Johnny chewed on his steak, then stabbed a green bean with his fork. He wasn’t actually hungry, but he knew that he needed to eat something. Giving people a choice seemed to him like it was fair, though he was in the position to reserve judgment until he saw the results.
“Excuse me, Lily,” Johnny wiped his mouth with the cloth napkin, masking an unavoidable spasm on the right side of his face. “Need to use the restroom.”
In the lounge area of the men’s room, men in tailed tuxedos attended to the vices of some of Gotham’s most influential elites.
“A cigarette, or a bourbon, perhaps, Commissioner Gelio?”
“No, thank you,” Johnny answered, slipping fifty cents into the man’s gloved hand.
Johnny’s hands tingled, and felt colder than was appropriate for the temperature of the room. He smelled them. Peppermint. Lily probably furnished the soap, now that he was thinking about it.
-♞-
The maître d' helped Lily with her jacket, and the doorman opened the door for her and the commissioner. Johnny handed each man a silver dollar coin in turn, almost fumbling the doorman’s tip, and shaking his hands, agitatedly, to scare off the relentless tingle.
“You provide the soaps here? I think you may have gone overboard with the mint, Lil’.”
“Mint?” Lily asked in reply.
The car pulled to an arresting halt on the cobblestones in front of them, and the valet got out of the driver’s side, leaving the car running and the door ajar. Johnny stepped forward to open the passenger door for Lily, but it sprang open seemingly of its own volition.
A man in a black three-piece suit with metallic gold pinstripes that were more tasteful than gaudy emerged from behind the door.
His face was polished ebony with veins of 24 karat gold arranged in hard lines that didn’t follow the structure of his facial “bones,” instead looking like an artist’s depiction of a high rise building. And teeth. Human teeth set in an expressionless skull which conveyed a feeling of emptiness. The black eyes didn’t blink, and looked directly into Johnny’s. Commissioner Gelio reached for his piece, applying more deliberate grip than he usually had to.
“Sorry to disturb you on your night out, Johnny,” said Black Mask, before firing two shots into the Gotham City police commissioner.
BLAM! BLAM!
Johnny managed to return three slugs, but they only hit the side of his car, his aim impacted by his numb hands and the tears in his eyes.

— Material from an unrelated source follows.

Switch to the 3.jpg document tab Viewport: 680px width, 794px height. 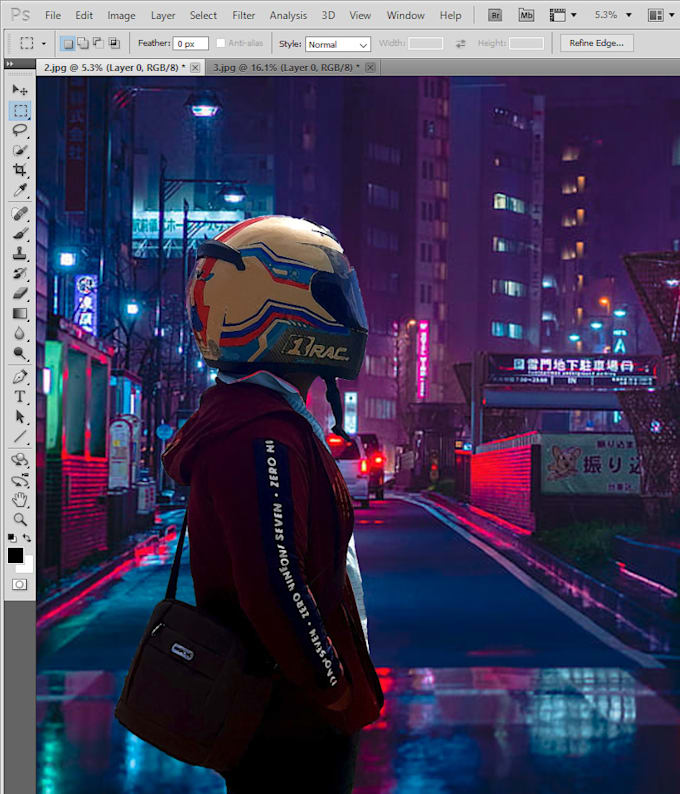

A second car screeched to a stop, clipping the commissioner’s open driver door as it did, and Black Mask adjusted his cufflinks before getting in and slamming the door.
The car screamed into the night.
-♞-
Lilian Rose tried to catch Johnny as he collapsed on the low curb, but his unusual dimensions made him unwieldy, and she only managed to slow his fall.
“Call an ambulance!” Lily called out. Johnny’s eyelids were fluttering, and she slapped him in the face to keep him awake and focused on her. “The commissioner has been shot! Call the paramedics, you nitwits!”
The doorman took the initiative, arriving at Lily and Johnny’s side as a chorus of sirens sang in the distance.